D.G. - Moins on en mange, mieux on se porte tout simplement, et mieux on vieillit. En fait, le sucre c'est exactement comme quelqu'un qui aurait une voiture à essence et mettrait volontairement du diesel dedans. Cela ne viendrait à l'idée de personne dans la vraie vie.
Consommer énormément de nourriture ultra-transformée, et beaucoup de sucre, c'est rigoureusement la même chose, à la différence près qu’on a qu'un seul véhicule, notre corps. Mais notre organisme s'en tire un peu mieux qu'une voiture. Quand on met du diesel dans une essence, elle s’arrête net. L’organisme, lui, est capable de gérer pendant 5, 10, 15, 20 ans, mais un jour, ça finit par coincer.

Moi, j'ai envie de vivre le mieux possible, dans la meilleure forme possible, le plus longtemps possible. Je vais avoir 50 ans, je n'ai pas de problème d'articulation, quasiment zéro ride, je dors bien, je digère bien, je n'ai pas de problème d'humeur. Je vais globalement assez bien et n'ai pas l'impression de vivre un truc difficile ou d'être dans une contrainte permanente. Par contre, cela nécessite un investissement. Je préfère investir un peu de mon temps, de mon énergie et une partie de mes revenus sur de la très bonne nourriture.

Entre nos organismes aujourd'hui et ceux des hommes des cavernes, il n’y a pas de différence. On est sur une différence de 0,1 %, on a les mêmes corps. Ce n'est pas ce qui a changé sur les 50 dernières années ou les 80 dernières années dans notre manière de manger et notre façon de produire la nourriture qui a changé quoi que ce soit chez nous. Nos corps ont été fabriqués pour se nourrir d'une certaine manière. Boire de l'eau ? Parce que les jus de fruits, ça ne poussait pas dans les arbres et puis manger des produits bruts : des noix, des amandes, des feuilles, des racines, de la viande, des poissons.
La nourriture, ce qu'on met à l'intérieur de nous tous les jours, c'est notre essence.

Le sucre est positif. C’est une bouée permanente.

ELLE à Table .-  Le sucre est aussi lié à la récompense.

D.G. - Plus on donnera à un enfant une alimentation peu sucrée, plus il aura un palais peu sucré. Moins, il aura aussi l'habitude de recourir au sucre dans toutes les circonstances difficiles.
Aujourd'hui, tous les événements de l'année sont rythmés par du sucré, que ce soit les fêtes, etc. Quand un enfant est triste, on lui donne un bonbon, quand un enfant a réussi quelque chose, on lui donne un bonbon. Du coup, le sucre est positif. C’est une bouée permanente.

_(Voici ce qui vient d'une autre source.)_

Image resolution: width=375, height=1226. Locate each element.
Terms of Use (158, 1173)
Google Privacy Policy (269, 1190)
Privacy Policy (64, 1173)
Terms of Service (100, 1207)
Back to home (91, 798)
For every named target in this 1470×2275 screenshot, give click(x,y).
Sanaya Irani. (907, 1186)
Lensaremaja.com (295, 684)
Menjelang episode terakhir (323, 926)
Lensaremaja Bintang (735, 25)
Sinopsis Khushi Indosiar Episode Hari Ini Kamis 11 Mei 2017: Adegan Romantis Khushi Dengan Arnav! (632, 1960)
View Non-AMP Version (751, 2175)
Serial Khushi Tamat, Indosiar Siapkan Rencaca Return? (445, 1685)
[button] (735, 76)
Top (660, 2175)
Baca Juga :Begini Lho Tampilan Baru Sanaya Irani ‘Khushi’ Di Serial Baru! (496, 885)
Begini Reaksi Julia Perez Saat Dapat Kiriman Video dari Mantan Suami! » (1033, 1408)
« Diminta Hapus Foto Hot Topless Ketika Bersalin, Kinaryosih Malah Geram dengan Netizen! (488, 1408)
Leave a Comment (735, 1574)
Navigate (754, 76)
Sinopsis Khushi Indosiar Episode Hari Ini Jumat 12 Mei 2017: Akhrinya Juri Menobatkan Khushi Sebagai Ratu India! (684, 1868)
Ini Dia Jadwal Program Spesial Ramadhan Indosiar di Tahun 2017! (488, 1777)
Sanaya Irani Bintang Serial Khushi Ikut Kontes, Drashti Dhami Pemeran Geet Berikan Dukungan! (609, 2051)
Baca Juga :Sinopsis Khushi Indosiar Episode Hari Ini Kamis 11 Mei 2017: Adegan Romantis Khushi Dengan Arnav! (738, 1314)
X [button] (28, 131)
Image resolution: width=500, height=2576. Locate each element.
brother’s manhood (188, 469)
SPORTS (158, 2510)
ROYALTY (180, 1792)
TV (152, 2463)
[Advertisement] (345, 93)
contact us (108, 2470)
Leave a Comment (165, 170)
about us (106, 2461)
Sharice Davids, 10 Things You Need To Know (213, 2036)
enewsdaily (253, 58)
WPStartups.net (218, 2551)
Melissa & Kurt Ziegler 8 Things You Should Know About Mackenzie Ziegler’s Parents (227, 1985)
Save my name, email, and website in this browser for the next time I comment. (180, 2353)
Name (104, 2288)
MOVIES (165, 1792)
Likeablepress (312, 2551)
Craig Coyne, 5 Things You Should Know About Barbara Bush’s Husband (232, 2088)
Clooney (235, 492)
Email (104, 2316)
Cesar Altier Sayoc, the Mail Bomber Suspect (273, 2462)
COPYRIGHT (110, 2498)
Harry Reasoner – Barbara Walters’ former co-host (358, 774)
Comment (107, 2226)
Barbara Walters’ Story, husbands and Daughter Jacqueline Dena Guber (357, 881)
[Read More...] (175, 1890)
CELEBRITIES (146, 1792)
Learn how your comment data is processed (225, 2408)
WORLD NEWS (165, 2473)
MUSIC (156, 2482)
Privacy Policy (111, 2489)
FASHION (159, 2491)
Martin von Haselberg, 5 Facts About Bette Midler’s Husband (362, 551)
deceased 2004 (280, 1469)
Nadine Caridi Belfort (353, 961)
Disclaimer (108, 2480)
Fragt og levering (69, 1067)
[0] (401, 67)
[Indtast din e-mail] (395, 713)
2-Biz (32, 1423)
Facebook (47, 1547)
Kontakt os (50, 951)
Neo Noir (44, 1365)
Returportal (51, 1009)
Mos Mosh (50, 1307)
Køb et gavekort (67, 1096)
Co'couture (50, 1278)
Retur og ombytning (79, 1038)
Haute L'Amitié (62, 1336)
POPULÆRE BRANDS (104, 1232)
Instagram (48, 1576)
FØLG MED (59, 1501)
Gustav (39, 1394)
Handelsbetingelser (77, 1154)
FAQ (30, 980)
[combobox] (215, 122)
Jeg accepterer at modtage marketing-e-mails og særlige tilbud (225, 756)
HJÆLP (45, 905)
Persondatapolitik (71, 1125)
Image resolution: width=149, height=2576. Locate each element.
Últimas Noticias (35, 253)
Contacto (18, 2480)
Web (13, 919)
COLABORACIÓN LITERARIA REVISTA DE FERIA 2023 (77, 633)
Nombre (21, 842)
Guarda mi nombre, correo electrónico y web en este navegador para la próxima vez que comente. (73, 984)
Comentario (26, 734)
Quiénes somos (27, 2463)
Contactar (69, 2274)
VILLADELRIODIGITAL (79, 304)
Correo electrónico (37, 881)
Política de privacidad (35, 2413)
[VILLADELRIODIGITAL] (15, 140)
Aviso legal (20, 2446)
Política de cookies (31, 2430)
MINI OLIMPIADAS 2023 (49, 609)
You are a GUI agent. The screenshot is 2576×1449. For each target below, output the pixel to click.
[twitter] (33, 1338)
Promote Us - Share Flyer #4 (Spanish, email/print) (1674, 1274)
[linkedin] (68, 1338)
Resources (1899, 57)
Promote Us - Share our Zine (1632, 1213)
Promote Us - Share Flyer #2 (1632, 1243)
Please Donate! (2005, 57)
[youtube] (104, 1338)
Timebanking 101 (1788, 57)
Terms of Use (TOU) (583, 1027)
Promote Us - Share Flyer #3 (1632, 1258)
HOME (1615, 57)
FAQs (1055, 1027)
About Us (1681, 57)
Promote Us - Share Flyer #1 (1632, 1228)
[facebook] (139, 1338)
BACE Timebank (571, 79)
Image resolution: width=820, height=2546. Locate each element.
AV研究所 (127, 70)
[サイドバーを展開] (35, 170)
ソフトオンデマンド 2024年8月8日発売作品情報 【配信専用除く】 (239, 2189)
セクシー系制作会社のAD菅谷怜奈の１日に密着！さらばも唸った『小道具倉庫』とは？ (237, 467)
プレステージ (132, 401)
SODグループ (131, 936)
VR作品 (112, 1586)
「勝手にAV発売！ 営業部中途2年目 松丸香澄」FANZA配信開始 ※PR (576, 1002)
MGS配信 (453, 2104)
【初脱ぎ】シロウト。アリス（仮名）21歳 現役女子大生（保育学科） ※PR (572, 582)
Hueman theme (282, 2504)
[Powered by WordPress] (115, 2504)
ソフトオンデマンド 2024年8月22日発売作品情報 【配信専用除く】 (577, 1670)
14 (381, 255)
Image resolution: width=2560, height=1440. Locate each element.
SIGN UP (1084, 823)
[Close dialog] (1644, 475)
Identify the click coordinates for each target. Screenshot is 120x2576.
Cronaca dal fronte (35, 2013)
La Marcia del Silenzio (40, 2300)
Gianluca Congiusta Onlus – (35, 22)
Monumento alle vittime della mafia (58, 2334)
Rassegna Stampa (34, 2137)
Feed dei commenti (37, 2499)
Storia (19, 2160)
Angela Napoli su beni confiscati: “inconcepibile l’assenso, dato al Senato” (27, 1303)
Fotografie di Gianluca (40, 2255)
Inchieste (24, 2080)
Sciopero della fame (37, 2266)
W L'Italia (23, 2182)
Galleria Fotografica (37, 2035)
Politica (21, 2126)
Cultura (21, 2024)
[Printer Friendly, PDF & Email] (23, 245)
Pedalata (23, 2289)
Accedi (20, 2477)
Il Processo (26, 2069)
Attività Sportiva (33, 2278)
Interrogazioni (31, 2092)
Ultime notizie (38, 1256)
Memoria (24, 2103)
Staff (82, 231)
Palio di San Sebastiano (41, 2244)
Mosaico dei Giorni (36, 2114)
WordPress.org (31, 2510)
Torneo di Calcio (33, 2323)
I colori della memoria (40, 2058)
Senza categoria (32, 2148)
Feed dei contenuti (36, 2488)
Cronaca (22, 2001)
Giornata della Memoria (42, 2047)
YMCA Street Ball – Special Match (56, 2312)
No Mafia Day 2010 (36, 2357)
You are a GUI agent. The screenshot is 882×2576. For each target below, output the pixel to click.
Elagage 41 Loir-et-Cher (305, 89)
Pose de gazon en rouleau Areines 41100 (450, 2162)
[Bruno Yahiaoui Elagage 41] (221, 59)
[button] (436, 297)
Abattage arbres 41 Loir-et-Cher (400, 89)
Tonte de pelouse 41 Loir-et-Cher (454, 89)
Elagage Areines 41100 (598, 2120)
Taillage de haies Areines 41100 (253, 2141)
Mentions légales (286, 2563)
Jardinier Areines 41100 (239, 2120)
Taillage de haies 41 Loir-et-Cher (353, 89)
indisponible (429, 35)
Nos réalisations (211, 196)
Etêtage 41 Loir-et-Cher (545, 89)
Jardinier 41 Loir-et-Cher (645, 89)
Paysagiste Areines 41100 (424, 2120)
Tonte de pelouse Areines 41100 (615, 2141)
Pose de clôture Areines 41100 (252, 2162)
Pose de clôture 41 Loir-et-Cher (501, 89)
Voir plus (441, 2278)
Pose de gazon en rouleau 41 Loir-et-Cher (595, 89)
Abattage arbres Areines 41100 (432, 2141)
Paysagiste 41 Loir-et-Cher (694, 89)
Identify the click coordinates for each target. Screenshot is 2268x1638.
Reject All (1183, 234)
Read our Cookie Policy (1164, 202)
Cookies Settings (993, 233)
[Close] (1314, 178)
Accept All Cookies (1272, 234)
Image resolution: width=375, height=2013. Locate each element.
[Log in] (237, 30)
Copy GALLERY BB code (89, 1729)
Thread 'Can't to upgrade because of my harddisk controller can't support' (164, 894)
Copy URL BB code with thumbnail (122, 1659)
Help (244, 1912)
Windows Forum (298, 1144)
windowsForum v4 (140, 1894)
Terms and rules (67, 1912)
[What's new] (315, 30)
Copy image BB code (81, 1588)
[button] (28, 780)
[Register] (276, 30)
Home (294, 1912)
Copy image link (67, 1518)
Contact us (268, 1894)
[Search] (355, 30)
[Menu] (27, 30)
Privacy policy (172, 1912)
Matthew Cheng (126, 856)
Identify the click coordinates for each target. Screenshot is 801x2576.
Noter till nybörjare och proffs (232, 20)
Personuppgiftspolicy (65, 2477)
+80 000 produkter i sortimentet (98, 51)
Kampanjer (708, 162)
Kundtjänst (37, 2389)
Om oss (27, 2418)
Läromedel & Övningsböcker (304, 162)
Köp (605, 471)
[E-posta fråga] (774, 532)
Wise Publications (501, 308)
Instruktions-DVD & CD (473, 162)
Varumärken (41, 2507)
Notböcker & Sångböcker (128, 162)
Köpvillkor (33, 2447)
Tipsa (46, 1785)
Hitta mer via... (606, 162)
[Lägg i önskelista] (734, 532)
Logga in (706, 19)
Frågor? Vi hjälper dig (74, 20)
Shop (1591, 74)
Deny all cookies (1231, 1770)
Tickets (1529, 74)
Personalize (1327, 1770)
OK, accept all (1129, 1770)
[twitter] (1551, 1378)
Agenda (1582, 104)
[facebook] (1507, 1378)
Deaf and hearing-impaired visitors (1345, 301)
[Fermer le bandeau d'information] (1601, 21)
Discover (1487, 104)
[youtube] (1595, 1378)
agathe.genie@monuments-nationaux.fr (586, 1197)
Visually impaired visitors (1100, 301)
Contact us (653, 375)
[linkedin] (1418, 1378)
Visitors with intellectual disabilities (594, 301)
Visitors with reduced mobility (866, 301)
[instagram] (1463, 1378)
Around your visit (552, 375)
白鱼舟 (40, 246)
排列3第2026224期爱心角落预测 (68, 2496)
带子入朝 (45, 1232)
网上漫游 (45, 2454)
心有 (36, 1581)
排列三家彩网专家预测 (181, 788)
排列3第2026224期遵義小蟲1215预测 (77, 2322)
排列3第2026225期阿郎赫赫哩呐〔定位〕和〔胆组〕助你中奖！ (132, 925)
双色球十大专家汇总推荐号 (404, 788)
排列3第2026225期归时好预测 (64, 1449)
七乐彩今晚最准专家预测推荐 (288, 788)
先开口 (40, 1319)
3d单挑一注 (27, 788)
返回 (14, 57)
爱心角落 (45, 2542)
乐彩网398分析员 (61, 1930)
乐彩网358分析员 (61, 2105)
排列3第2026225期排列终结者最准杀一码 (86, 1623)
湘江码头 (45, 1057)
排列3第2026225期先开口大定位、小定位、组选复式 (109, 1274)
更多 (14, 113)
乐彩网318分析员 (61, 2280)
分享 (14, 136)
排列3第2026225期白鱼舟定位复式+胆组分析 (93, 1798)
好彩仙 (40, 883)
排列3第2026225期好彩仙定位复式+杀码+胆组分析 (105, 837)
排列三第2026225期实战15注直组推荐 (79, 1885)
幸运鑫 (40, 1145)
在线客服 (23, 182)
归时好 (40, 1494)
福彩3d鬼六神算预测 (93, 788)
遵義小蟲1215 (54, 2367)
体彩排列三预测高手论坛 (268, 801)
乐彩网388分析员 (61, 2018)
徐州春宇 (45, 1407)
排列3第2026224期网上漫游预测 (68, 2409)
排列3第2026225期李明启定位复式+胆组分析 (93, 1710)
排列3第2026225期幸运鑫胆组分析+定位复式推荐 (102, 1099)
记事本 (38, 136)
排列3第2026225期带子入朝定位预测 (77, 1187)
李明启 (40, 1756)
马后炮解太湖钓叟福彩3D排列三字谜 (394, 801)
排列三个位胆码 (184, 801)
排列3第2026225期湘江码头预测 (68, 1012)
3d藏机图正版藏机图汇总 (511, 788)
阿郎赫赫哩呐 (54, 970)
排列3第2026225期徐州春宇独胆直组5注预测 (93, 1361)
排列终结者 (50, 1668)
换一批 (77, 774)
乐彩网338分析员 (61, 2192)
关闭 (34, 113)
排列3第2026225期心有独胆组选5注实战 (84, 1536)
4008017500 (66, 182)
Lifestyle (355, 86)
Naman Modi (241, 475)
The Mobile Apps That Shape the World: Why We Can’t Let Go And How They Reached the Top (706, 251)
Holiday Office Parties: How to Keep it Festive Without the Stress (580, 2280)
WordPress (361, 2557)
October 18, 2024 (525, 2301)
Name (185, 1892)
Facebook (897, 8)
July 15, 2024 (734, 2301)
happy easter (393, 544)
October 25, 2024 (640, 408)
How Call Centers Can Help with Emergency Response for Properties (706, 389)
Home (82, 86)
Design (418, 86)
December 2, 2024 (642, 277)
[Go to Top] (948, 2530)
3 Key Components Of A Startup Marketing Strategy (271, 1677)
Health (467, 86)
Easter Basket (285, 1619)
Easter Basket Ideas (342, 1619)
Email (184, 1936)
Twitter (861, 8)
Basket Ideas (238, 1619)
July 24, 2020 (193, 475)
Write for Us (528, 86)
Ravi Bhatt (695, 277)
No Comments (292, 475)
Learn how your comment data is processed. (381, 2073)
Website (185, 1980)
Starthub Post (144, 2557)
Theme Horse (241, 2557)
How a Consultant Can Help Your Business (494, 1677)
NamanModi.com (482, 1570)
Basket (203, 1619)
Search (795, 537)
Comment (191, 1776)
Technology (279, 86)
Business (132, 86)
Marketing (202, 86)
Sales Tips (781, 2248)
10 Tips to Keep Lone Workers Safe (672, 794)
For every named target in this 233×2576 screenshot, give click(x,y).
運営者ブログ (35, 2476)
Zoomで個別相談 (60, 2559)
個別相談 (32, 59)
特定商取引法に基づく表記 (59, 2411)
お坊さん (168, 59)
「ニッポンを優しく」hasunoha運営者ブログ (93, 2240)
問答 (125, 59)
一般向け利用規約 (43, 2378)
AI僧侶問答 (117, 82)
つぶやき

J’ai réalisé que quand j'étais stressée, fatiguée, mon envie de sucre remontait donc j'ai dû découvrir et élargir mon registre de récompense. J'ai appris à faire un très bon thé, je ne suis pas quelqu'un qui écoute beaucoup de musique mais par exemple à écouter de la musique. À m'octroyer d'autres sources de plaisir et de bien-être pour compenser. Parce que spontanément, on va vers le sucre. Parce qu'on est éduqué à ça.

ELLE à Table. - Un point sur les édulcorants.

D.G. Les édulcorants sont un vaste sujet. Je ne suis pas sûre que les édulcorants soient des amis quand on veut décrocher du sucre. Au-delà des problèmes de santé, ça entretient le goût du sucré. Selon certaines enquêtes, quand on consomme quelque chose au goût sucré, cela provoque ce premier shoot de dopamine dans le cerveau. Derrière, notre organisme ne voit pas arriver le sucre sous forme de calories parce que les produits sucrés apportent un certain nombre de calories lors de la digestion. Mais la digestion de ces produits fait que la glycémie ne monte pas. Donc là, il y a un hiatus pour lui. On a eu le goût sucré, mais la glycémie ne bouge pas. Généralement les gens qui consomment pas mal d'édulcorants ont tendance à grossir. Sans doute parce que l’organisme ne s'y retrouve pas.